Could you turn everything from the line containing "Georgia poll entry" down to the line containing "coord(231,627)" into a Markdown table with the columns Row and Line, one numbered row per line and blank lines left out?

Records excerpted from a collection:
-=-=-=-=-
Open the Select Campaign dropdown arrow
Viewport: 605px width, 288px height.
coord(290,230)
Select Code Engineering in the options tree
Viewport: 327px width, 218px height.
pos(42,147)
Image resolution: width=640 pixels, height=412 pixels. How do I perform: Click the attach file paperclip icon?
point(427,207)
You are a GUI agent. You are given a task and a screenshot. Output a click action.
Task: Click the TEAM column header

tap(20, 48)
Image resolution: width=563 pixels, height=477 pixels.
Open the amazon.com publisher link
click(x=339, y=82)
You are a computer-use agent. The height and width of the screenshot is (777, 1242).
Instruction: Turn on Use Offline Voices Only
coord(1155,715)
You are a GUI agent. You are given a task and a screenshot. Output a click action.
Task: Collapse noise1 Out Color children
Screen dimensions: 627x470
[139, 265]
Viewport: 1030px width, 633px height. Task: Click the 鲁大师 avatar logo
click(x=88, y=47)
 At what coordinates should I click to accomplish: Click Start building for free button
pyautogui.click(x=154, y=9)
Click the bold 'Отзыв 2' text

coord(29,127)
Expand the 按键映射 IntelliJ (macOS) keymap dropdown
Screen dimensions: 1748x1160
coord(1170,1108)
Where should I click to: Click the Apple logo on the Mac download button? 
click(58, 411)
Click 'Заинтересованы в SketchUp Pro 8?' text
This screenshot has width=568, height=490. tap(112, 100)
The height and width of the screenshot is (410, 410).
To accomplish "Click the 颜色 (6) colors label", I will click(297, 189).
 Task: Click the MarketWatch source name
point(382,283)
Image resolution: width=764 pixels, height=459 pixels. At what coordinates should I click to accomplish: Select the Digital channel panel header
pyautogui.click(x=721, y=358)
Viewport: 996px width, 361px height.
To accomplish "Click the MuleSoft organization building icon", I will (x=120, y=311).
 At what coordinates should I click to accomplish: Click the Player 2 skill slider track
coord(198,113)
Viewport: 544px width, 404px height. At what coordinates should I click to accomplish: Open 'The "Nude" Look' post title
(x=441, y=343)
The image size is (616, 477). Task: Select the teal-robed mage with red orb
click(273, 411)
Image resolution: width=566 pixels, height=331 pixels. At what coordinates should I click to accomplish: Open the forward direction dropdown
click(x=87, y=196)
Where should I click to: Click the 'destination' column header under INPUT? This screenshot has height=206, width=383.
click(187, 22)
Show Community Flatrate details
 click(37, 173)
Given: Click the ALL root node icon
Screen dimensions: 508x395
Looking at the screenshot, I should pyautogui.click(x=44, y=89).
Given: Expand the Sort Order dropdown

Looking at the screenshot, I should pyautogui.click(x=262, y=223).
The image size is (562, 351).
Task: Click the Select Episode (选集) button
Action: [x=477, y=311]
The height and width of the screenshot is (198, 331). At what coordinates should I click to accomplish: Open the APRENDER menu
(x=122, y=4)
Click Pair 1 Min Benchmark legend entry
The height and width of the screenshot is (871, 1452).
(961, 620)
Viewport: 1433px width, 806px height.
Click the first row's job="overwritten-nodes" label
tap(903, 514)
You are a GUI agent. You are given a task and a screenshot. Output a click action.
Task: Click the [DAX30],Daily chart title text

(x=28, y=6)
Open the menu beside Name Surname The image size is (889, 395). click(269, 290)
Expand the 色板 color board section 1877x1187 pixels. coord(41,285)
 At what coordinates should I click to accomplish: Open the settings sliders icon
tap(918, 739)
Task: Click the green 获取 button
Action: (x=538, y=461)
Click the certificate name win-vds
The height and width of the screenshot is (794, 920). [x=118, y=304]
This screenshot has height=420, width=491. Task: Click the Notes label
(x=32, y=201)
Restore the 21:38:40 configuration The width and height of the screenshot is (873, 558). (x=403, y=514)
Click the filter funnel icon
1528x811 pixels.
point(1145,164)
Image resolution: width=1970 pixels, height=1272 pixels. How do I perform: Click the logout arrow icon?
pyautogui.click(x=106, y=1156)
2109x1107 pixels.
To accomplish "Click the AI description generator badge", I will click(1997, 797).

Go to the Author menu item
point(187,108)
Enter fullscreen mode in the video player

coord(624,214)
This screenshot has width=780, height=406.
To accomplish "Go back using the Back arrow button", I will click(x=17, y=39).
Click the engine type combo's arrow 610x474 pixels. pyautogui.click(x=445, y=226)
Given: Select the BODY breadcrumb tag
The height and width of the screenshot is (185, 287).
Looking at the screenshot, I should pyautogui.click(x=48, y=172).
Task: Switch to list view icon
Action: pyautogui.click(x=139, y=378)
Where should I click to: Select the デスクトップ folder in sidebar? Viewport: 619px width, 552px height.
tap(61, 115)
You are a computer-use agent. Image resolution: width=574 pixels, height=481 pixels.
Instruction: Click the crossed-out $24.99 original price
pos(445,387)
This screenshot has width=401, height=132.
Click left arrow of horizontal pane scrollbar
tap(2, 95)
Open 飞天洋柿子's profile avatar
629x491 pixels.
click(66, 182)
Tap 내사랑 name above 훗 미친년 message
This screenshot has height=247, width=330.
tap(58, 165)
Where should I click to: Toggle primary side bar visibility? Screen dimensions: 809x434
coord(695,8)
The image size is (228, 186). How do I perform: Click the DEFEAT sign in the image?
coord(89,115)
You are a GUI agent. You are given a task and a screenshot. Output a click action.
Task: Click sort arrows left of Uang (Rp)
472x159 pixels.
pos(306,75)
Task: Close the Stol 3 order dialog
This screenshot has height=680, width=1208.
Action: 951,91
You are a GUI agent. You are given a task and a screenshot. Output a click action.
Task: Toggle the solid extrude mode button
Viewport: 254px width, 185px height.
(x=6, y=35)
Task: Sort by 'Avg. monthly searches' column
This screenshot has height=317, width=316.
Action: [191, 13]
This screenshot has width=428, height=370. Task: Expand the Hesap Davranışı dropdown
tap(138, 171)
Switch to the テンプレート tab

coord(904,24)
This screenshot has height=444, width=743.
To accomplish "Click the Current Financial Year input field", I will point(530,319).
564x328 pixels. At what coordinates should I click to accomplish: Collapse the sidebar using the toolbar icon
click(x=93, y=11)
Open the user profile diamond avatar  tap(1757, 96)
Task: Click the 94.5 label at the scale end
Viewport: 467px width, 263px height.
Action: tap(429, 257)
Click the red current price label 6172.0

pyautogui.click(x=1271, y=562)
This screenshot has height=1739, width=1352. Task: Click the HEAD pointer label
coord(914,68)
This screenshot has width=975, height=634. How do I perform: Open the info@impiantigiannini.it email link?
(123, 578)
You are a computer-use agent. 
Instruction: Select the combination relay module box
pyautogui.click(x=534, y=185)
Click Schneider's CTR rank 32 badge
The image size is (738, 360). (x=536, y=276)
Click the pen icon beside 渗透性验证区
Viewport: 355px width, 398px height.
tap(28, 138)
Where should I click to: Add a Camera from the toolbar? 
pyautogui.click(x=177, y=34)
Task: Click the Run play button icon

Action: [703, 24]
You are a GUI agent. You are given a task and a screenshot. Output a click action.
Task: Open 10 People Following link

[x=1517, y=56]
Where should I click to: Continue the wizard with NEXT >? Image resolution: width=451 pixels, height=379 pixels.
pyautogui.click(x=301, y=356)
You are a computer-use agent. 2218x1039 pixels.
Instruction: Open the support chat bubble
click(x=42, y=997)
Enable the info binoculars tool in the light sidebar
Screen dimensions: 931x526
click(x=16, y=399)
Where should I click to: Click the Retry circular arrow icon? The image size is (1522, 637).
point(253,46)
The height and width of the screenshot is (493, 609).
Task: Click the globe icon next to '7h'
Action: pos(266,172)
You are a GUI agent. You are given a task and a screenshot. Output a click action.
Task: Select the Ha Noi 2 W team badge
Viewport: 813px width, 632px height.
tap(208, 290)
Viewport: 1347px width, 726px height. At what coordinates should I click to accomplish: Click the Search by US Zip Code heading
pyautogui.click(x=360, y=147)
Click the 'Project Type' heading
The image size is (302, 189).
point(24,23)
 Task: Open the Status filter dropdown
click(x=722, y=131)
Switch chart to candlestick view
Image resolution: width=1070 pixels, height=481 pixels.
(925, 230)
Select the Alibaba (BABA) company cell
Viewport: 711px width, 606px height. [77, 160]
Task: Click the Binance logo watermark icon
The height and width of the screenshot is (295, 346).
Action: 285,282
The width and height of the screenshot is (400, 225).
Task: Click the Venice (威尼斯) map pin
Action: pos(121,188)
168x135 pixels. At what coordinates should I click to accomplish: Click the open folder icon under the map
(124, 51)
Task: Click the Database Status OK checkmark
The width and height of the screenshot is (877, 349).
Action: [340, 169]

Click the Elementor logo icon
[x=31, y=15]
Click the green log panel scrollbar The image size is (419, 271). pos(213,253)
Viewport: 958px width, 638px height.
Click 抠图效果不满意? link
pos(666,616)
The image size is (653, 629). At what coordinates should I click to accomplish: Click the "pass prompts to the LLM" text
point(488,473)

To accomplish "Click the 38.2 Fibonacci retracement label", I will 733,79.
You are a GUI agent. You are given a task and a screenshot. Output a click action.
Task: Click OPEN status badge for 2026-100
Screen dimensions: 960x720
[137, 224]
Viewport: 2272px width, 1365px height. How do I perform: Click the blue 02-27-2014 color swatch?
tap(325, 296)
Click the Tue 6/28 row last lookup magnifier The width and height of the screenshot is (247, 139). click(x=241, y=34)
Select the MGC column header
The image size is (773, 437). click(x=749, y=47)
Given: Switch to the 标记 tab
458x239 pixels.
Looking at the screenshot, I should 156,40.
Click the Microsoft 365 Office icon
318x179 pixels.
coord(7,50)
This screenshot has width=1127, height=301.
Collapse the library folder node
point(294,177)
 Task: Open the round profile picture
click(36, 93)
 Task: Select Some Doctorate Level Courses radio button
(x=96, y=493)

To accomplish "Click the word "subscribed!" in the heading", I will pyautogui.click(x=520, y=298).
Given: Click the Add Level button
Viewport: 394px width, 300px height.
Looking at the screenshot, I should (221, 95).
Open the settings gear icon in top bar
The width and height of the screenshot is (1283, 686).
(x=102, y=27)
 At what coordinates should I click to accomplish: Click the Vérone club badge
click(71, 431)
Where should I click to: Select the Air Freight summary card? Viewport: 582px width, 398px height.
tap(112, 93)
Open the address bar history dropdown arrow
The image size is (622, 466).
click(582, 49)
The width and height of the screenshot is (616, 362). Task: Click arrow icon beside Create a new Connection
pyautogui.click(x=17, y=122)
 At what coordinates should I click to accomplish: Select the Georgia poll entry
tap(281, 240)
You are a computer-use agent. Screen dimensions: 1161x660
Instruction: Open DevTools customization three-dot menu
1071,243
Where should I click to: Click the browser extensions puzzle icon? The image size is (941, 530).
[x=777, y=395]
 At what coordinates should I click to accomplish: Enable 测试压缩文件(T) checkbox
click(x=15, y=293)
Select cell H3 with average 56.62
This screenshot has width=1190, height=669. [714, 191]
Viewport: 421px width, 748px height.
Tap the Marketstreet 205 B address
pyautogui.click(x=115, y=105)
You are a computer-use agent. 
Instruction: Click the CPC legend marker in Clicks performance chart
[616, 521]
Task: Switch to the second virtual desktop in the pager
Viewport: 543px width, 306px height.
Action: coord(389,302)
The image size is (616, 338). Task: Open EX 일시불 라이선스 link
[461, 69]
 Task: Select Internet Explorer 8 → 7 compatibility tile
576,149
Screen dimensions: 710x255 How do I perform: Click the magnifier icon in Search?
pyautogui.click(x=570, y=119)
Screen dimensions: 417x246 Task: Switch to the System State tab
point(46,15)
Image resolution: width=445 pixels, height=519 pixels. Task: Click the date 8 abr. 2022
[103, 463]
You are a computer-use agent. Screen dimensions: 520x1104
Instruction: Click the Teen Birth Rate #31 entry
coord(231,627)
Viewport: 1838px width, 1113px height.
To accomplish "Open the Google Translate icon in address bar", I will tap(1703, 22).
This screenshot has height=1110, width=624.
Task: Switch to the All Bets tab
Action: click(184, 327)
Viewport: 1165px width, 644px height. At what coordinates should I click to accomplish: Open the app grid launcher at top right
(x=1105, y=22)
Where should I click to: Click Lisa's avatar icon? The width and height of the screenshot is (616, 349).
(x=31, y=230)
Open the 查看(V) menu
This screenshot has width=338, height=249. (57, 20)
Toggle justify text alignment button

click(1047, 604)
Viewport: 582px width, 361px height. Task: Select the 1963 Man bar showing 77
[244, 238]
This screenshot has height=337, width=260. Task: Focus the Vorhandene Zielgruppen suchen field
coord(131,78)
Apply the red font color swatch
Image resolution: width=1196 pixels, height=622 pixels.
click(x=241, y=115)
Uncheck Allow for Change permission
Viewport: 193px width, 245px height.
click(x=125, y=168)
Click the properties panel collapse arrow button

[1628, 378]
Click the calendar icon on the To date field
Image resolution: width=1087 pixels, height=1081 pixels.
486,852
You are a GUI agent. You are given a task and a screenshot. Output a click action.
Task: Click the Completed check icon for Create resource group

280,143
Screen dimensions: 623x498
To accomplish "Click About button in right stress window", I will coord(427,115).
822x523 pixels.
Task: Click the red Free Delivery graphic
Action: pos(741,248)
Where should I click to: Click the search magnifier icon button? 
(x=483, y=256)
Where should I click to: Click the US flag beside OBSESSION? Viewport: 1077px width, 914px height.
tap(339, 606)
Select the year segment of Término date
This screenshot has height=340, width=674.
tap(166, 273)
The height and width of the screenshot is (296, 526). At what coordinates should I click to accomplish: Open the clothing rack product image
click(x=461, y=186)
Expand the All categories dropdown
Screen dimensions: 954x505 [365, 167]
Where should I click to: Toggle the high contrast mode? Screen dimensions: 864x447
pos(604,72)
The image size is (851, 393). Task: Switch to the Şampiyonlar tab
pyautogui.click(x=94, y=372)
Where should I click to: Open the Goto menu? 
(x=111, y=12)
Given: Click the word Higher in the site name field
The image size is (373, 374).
-=-=-=-=-
▶ RESPONSE TO THIS TASK:
| Row | Line |
|---|---|
| 1 |  At what coordinates should I click to accomplish: Select the Georgia poll entry |
| 2 | tap(281, 240) |
| 3 | You are a computer-use agent. Screen dimensions: 1161x660 |
| 4 | Instruction: Open DevTools customization three-dot menu |
| 5 | 1071,243 |
| 6 | Where should I click to: Click the browser extensions puzzle icon? The image size is (941, 530). |
| 7 | [x=777, y=395] |
| 8 |  At what coordinates should I click to accomplish: Enable 测试压缩文件(T) checkbox |
| 9 | click(x=15, y=293) |
| 10 | Select cell H3 with average 56.62 |
| 11 | This screenshot has width=1190, height=669. [714, 191] |
| 12 | Viewport: 421px width, 748px height. |
| 13 | Tap the Marketstreet 205 B address |
| 14 | pyautogui.click(x=115, y=105) |
| 15 | You are a computer-use agent.  |
| 16 | Instruction: Click the CPC legend marker in Clicks performance chart |
| 17 | [616, 521] |
| 18 | Task: Switch to the second virtual desktop in the pager |
| 19 | Viewport: 543px width, 306px height. |
| 20 | Action: coord(389,302) |
| 21 | The image size is (616, 338). Task: Open EX 일시불 라이선스 link |
| 22 | [461, 69] |
| 23 |  Task: Select Internet Explorer 8 → 7 compatibility tile |
| 24 | 576,149 |
| 25 | Screen dimensions: 710x255 How do I perform: Click the magnifier icon in Search? |
| 26 | pyautogui.click(x=570, y=119) |
| 27 | Screen dimensions: 417x246 Task: Switch to the System State tab |
| 28 | point(46,15) |
| 29 | Image resolution: width=445 pixels, height=519 pixels. Task: Click the date 8 abr. 2022 |
| 30 | [103, 463] |
| 31 | You are a computer-use agent. Screen dimensions: 520x1104 |
| 32 | Instruction: Click the Teen Birth Rate #31 entry |
| 33 | coord(231,627) |